How Clean is Your City’s Air? A Searchable Map

| 2021-06-22 2 min read

How Clean is Your City’s Air? A Searchable Map

Reading Time: 2 minutes

The European Environmental Agency makes annual comparative reports on air quality in all of the main European cities. The good part is, they make it publicly available through an interactive map, which we’ve embedded below. Check your hometown, holiday destination, or any other place that comes to mind. The map ranks air quality based on historic data on the levels of fine particulate matter measured in the air in those cities in 2019 and 2020.

Regarding Central & Eastern Europe, the overall air quality picture isn’t rosy. Given its intense coal use in energy production, Poland is colored red and orange on the map, indicating that it ranges from moderate 12.2 μg/m3 to the extremely health threatening 27.3 μg/m3. At 17 μg/m3, Warsaw is among the most polluted capitals of Eastern Europe.

Czechia, meanwhile, has cities ranging between 10.7 μg/m3 to 19.6 μg/m3 with the capital, Prague, within the range of the average for European capitals: 12.4μg/m3. At 13.5 μg/m3, Bratislava has somewhat worse results, but the air quality is better than what the citizens of Budapest have to breathe: 14.2 μg/m3.
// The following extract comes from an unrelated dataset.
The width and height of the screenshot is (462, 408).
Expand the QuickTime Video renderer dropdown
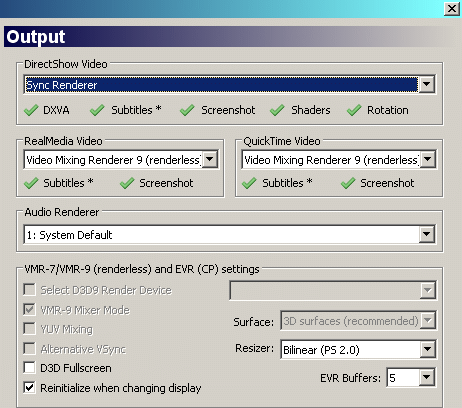point(428,159)
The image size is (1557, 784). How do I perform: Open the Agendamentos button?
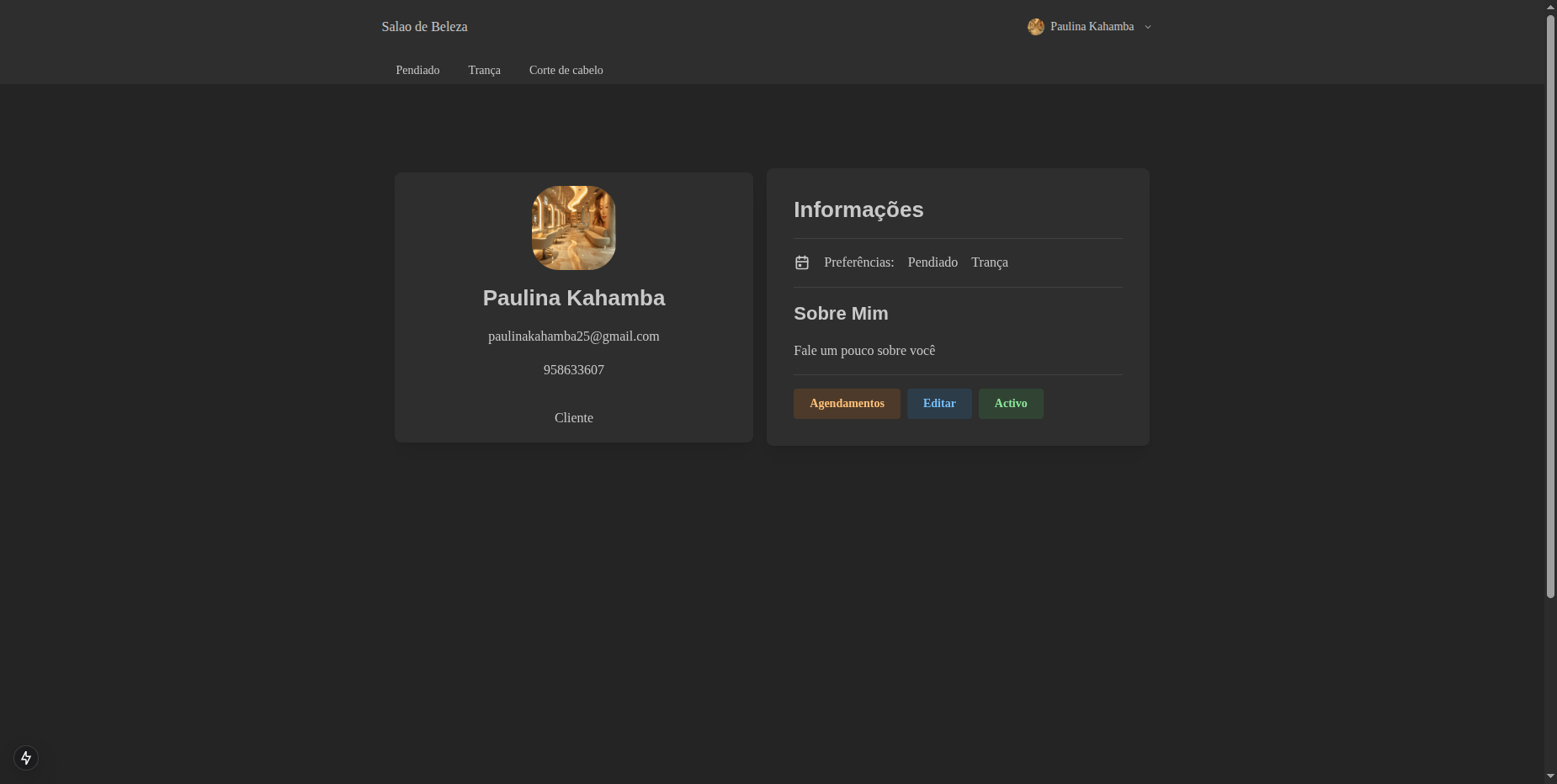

And then there’s Slovenia’s capital, Ljubljana, which, at 16.2 μg/m3, has worse air quality than Budapest, but better than the Romanian capital Bucharest, which registers 16.4 μg/m3. Finally, the most south-eastern European country, Bulgaria, cannot boast high air quality, its cities ranging from 16.1 μg/m3 to 22.9 μg/m3 – but there’s no data for Sofia, the country’s capital.

If you’re in search of the cleanest, most breathable air in a capital city in Eastern Europe, feel free to visit Estonia whose air measured4.2  μg/mof fine particulate matter. But if you’re looking for the best city air in Europe you have to go a bit more to the north to the Swedish town of Umeå.

Enjoy browsing the map!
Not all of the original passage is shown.